Given records
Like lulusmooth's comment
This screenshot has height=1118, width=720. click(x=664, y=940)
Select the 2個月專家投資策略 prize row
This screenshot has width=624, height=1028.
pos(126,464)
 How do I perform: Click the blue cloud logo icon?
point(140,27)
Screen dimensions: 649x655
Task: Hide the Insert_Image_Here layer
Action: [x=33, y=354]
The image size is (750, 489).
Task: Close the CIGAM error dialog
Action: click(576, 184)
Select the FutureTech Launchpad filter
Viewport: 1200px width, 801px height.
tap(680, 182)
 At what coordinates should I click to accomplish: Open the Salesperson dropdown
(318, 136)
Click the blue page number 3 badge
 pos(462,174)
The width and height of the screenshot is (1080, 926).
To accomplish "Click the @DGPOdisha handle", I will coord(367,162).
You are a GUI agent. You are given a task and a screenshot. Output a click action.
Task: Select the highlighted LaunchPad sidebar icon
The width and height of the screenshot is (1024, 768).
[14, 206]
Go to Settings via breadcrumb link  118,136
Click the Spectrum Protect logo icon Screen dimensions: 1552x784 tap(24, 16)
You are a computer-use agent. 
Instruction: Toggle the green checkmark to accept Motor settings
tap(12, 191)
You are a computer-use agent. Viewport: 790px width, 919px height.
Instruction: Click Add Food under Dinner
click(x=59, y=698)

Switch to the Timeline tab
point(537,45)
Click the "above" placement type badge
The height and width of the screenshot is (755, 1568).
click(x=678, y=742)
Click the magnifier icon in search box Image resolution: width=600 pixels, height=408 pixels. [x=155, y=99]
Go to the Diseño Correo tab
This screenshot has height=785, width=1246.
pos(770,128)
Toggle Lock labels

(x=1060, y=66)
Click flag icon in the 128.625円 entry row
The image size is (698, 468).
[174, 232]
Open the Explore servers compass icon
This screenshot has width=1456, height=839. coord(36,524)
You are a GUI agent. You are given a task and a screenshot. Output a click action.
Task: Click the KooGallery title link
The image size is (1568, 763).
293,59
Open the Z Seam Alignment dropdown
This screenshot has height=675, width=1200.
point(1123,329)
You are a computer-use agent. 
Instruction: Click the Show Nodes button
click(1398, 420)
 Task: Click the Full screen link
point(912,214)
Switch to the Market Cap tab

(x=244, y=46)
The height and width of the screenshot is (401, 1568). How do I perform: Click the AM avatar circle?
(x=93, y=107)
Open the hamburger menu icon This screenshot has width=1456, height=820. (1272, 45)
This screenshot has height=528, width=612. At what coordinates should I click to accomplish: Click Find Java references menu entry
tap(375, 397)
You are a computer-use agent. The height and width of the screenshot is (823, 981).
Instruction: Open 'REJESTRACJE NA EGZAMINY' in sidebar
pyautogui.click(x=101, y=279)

Requirement
As you read the records above, find each line that contains "computer" and copy it.

Result
You are a computer-use agent. 
You are a computer-use agent. Viewport: 790px width, 919px height.
You are a computer-use agent. 
You are a computer-use agent. The height and width of the screenshot is (823, 981).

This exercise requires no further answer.